Mike pulled out The Little Prince the other night and read this to the kids:
To me, you are still nothing more than a little boy who is just like a hundred thousand other little boys. And I have no need of you. And you, on your part, have no need of me. To you, I am nothing more than a fox like a hundred thousand other foxes. But if you tame me, then we shall need each other. To me, you will be unique in all the world. To you, I shall be unique in all the world..."
But, sadly, ... not out of our vocabulary. As I cleaned up breakfast this morning I discovered a lovely surprise waiting for me on the kitchen table. The word "poop" spelled out in cereal pieces. Complete with an exclamation mark and a smiley face.
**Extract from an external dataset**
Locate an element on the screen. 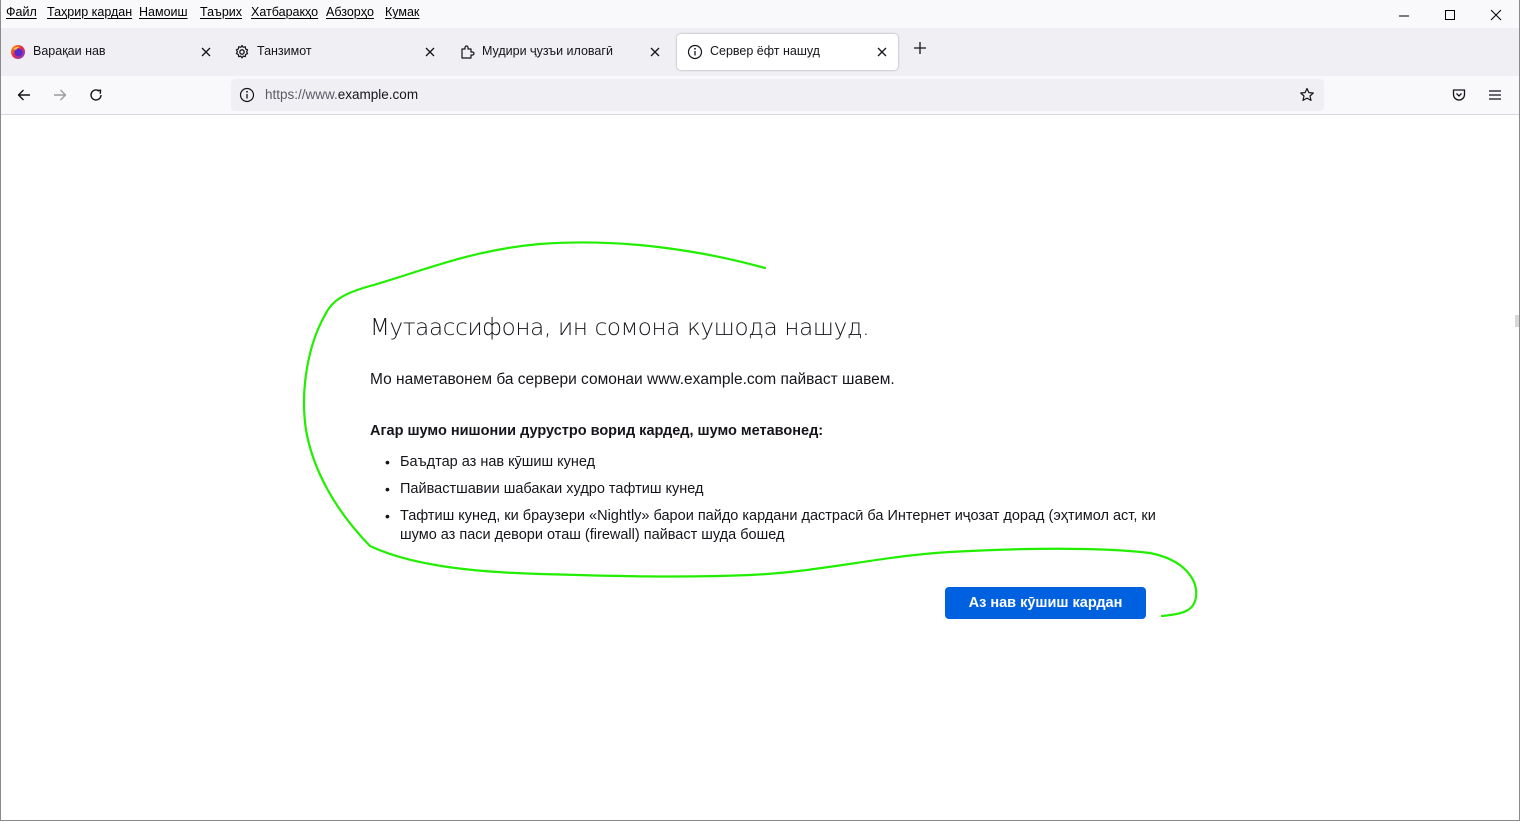  new-tab-button is located at coordinates (920, 48).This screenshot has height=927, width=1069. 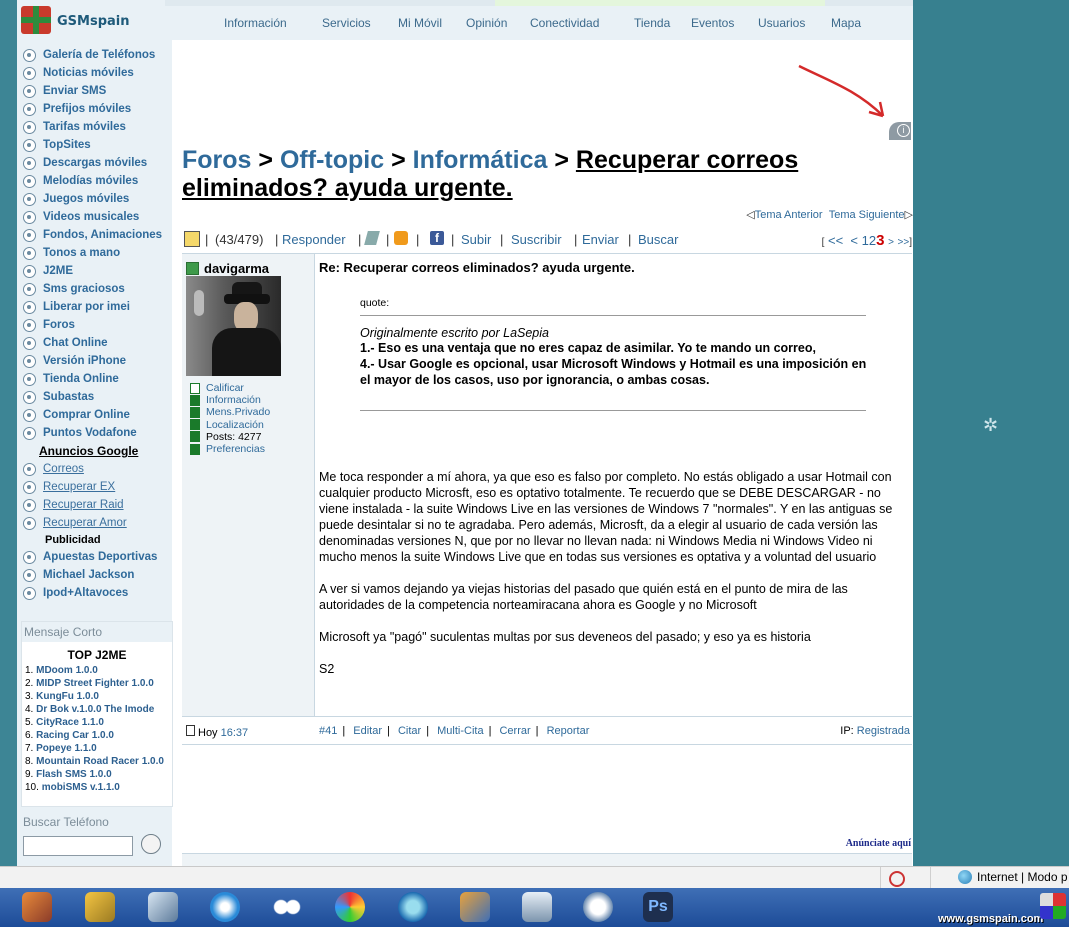 I want to click on sidebar-item: Comprar Online, so click(x=92, y=415).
(We did amazingly well at keeping potty talk out out of the language of our first few children. But somehow, somewhere along the line, our vigilance must have faltered. And like a great wave it overtook us.)
More from Hans:
"Mom!" (As he holds up his latest drawing.) "Look! This is the scariest thing I could ever make! It's a black monster, and it's holding its own eyeball!"
And this:
"Mom! You have a golden tooth! (It's true. I do.) "You'll be getting ten bucks when you lose that tooth!"
And lastly:
"Are drinking-blood bats real?"
"I think so. I think there are some bats that drink blood. Not of people. Just of some animals."
"OK. I'm never going on an adventure at night."
"Well they aren't around here. They are in another country."
"A haunted country?"
And now for a few more photos.
Starling can often be found playing with toys in the windowsill behind this couch in our bedroom. Or just lounging on the upper cushions -- squashing them all out of shape.
And she will now occasionally allow me to do her hair. Mostly she refuses. And mostly, once an allowed ponytail has been in for about five minutes, she begins requesting to have it removed. But they do make her look awfully darling! (And awfully grown up!)
And to end, this funny picture of Anders I found on my phone, followed by a few cozy shots of Summer and Starling.
1 comment:
"And like a great wave it overtook us." HAhahaha. Yes. Such is parenting.
And I love the cozy waffle-eaters! And the sleepy Hans. And the little Summer-sprite!